▶ **ASSIGNMENT**: Among the lines below, take the one holding "The width and height of the screenshot is (863, 500).", the one holding "You are a computer-use agent. This", and all lines between them. Set them down exactly.

RECORDS FOR THE TASK section start

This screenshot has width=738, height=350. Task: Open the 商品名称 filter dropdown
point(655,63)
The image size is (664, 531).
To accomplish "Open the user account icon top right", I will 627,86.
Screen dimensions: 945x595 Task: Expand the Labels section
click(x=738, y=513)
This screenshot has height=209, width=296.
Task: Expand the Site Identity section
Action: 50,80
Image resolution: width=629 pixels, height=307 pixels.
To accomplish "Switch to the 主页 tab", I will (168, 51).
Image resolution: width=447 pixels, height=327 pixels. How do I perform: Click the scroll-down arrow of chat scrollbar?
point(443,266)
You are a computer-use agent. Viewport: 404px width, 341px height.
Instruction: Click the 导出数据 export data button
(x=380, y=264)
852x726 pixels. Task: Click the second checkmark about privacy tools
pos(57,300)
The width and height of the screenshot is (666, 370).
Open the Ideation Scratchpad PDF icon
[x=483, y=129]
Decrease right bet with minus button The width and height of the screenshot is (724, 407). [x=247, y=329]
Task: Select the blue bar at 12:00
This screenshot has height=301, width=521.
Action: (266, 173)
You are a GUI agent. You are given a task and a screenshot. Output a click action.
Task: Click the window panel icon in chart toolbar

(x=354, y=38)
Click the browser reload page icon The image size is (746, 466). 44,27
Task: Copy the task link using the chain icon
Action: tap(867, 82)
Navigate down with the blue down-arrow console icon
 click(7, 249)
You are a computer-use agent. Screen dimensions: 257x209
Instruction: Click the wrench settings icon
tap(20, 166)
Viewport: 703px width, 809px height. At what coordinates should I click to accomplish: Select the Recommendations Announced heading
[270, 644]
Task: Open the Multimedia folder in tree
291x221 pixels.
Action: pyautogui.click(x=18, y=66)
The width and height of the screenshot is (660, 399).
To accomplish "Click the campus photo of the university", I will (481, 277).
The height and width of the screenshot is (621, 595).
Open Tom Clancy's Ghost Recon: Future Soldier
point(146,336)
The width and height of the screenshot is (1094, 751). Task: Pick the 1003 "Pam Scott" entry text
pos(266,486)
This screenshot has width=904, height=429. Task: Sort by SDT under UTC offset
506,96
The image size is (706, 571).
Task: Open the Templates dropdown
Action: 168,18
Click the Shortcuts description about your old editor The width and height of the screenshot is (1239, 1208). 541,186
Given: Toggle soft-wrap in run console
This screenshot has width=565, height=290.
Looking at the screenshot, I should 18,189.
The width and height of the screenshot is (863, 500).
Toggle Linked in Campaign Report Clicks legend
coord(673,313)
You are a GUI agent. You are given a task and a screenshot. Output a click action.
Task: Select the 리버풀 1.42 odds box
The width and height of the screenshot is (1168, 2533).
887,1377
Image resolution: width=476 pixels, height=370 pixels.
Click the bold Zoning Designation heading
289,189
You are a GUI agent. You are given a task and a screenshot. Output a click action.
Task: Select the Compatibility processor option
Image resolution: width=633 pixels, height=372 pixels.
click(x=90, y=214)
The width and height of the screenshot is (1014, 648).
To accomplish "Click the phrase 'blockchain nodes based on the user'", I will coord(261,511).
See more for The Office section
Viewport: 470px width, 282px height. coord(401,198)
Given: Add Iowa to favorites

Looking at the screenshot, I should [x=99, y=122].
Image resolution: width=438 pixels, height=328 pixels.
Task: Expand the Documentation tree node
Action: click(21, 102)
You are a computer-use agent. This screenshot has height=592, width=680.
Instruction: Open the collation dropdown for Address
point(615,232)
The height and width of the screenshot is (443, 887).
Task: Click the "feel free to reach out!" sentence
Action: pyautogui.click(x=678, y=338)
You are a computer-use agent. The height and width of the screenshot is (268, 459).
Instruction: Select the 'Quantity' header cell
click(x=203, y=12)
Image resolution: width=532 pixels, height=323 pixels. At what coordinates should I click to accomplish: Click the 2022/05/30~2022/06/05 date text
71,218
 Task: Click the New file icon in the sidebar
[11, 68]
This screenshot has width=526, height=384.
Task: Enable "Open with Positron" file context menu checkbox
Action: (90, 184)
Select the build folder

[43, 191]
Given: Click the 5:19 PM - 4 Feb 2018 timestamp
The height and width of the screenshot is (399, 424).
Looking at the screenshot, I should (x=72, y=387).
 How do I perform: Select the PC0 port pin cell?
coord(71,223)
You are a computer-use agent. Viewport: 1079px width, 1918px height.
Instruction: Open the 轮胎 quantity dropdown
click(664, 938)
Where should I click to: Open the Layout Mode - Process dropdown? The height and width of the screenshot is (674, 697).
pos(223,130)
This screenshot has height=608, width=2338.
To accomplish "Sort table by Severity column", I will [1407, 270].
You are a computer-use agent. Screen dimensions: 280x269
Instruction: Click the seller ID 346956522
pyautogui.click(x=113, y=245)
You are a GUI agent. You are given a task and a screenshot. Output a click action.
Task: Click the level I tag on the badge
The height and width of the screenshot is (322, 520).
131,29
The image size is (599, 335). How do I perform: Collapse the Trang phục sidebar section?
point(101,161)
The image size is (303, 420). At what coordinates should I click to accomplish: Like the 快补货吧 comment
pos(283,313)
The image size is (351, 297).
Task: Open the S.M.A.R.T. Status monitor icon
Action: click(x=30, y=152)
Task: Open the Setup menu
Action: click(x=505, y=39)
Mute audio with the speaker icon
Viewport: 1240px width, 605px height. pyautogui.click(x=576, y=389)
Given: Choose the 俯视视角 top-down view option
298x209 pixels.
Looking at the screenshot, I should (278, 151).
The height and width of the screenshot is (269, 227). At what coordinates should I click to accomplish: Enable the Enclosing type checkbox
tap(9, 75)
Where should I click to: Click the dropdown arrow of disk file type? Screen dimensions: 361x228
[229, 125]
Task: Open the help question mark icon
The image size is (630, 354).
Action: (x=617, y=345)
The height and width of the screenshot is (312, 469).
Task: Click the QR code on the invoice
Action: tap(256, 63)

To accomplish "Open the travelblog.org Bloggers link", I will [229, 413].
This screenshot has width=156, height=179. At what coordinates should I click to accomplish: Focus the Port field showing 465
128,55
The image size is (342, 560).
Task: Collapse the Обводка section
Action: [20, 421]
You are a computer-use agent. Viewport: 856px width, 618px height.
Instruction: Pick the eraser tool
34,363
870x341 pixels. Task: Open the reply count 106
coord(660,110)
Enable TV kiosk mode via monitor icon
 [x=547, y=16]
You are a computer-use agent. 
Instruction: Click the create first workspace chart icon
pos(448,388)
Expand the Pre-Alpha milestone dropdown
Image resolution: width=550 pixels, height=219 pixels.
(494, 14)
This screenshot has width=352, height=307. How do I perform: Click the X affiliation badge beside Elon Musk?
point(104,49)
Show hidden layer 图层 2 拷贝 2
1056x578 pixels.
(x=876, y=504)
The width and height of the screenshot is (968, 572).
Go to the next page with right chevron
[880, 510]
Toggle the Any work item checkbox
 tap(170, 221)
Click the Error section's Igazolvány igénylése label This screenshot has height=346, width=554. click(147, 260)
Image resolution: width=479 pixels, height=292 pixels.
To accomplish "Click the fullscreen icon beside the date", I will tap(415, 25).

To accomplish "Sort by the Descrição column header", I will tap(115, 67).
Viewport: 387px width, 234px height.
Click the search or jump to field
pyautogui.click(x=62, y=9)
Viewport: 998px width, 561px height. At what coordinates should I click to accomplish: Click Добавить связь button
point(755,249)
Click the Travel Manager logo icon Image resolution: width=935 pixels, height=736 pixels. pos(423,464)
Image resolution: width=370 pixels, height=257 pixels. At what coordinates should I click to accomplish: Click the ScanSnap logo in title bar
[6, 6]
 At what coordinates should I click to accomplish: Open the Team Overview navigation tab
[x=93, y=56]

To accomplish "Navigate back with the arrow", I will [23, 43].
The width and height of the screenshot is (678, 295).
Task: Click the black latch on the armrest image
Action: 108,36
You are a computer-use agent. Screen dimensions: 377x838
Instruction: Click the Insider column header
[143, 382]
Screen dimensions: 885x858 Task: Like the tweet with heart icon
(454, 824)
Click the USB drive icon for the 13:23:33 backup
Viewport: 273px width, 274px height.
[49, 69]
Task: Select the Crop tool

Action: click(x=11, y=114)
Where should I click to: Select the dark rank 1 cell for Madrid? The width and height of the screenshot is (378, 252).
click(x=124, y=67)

RECORDS FOR THE TASK section end

▶ **OUTPUT**:
The width and height of the screenshot is (863, 500).
Toggle Linked in Campaign Report Clicks legend
coord(673,313)
You are a GUI agent. You are given a task and a screenshot. Output a click action.
Task: Select the 리버풀 1.42 odds box
The width and height of the screenshot is (1168, 2533).
887,1377
Image resolution: width=476 pixels, height=370 pixels.
Click the bold Zoning Designation heading
289,189
You are a GUI agent. You are given a task and a screenshot. Output a click action.
Task: Select the Compatibility processor option
Image resolution: width=633 pixels, height=372 pixels.
click(x=90, y=214)
The width and height of the screenshot is (1014, 648).
To accomplish "Click the phrase 'blockchain nodes based on the user'", I will coord(261,511).
See more for The Office section
Viewport: 470px width, 282px height. coord(401,198)
Given: Add Iowa to favorites

Looking at the screenshot, I should [x=99, y=122].
Image resolution: width=438 pixels, height=328 pixels.
Task: Expand the Documentation tree node
Action: click(21, 102)
You are a computer-use agent. This screenshot has height=592, width=680.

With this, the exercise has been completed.